During my time at the College, I have had more than a few friends who struggled with depression, social anxiety and eating disorders as well as perhaps less frequently discussed and less pathological but still disruptive problems such as procrastination. Though I was never diagnosed with anything, I was frequently very anxious in social situations during the first half of my college career, and I felt there were no constructive ways available for dealing with my emotions. It was a trap — the more shy and anxious I became, the less likely I was to confide in anyone about how I felt and instead unhealthily bottled up those feelings.

I observed similar patterns in some of my friends. They were self-aware, funny, smart and accomplished — but the very self-awareness that made them extremely likable also apparently inhibited their ability to confront their issues. They felt that talking about their issues would damage their reputation or image, so they often decided against speaking with anyone, especially with their friends — the very people one would assume such subjects would first be revealed.

I often hear people talk about a culture of “not being allowed to be not okay” on campus — but this misses the point. Everyone at the College is educated enough to know at least something about mental health. The issue is that the campus climate prevents students from defining their friendships in ways that promote honesty, authenticity and well-being. This is because the management of mental health is always assigned to ever more rarified circles of responsibility — to their families, psychiatrists and even medications. Ironically, it is too often assumed that the problem of mental health is too big and amorphous to be addressed in any meaningful way by the average person walking from Dartmouth Hall to Collis Cafe.

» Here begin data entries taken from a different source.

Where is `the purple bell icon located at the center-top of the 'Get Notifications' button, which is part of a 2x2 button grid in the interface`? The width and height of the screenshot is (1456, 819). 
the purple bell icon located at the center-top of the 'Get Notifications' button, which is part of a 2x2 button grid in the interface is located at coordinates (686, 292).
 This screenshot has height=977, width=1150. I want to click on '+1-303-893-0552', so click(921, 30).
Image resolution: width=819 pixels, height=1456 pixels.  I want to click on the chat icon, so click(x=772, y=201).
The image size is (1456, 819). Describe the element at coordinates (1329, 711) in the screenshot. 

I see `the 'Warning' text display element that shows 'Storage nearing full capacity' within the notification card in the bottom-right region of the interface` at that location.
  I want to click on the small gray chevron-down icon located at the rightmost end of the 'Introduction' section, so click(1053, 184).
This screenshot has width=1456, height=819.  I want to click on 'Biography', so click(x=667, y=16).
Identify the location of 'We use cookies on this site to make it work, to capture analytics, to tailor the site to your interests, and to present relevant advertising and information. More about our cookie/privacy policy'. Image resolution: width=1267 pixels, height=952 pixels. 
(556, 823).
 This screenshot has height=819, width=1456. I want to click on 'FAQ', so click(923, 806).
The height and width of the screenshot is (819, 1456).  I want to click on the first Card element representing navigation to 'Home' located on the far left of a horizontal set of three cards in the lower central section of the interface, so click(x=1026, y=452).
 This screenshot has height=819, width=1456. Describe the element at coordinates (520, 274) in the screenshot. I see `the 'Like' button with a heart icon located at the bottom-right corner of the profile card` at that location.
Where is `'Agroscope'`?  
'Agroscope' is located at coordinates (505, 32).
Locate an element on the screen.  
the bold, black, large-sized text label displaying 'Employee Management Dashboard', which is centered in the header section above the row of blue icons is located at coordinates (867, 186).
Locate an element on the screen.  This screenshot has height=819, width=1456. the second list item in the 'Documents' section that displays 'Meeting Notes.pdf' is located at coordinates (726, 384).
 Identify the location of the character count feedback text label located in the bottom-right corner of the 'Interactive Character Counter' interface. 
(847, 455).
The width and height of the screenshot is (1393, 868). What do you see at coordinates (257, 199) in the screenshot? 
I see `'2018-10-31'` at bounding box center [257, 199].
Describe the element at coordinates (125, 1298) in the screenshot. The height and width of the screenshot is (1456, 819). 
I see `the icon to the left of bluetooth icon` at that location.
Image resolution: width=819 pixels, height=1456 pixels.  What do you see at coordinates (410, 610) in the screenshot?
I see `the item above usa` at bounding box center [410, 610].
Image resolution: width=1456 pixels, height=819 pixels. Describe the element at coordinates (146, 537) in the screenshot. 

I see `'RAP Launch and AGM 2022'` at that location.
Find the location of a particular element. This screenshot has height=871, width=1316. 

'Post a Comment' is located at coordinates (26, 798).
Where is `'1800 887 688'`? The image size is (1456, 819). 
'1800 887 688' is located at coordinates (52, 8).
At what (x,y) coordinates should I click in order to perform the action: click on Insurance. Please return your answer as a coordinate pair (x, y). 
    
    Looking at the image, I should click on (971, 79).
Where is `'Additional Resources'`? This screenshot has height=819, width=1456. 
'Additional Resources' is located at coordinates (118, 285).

The result is a college culture that promotes “friendship bailing” — in times of crisis, many hitherto ostensibly real friendships abruptly default to acquaintanceship. Conversations are reduced to sound bites traded back and forth. I have certainly heard my fair share of canned responses from friends — reflexive, little phrases that do not bear the marks of extensive thought or introspection. Moreover, friendship bailing intersects with hookup culture and this generation’s phobia of commitment, severely impeding students from developing the support networks they need.

As a consequence, students who seek help often are unable to find it. Students come back to their fraternity, sorority or dorm, and many treat what should be their homes like a workplace — a place where it would be unseemly to discuss deeply personal problems. This is a mindset that is destructive to both the individual and to the individual’s friend groups, as well as to the campus culture at large. Rather, unedited and uncensored social interaction is what students need as a preventative measure for mental health.

It seems to me that smartphones and social media play a huge and multifaceted role in this massive 21st-century theater of campus mental health. We are in contact with our families and friends from other locales at unprecedented levels.

So, the thinking often goes, why should students learn to rely on their friends on campus for long heart-to-hearts? Wouldn’t that be presumptuous, even a chore? Why not take the path of least resistance and talk online to parents or best friends from high school instead?

To that, I reply that there must be a balance. Students should retain and grow the ability to form new, in-person and meaningful friendships even as they maintain their relationships with family and old friends. Students do not “go away to college.” College is not a vacation away from home nor is it a four-year role-playing exercise in “Being a College Student” -— it is your new home. When you find yourself crying into the phone and saying, “Well, you had to be there to understand” — you’re right.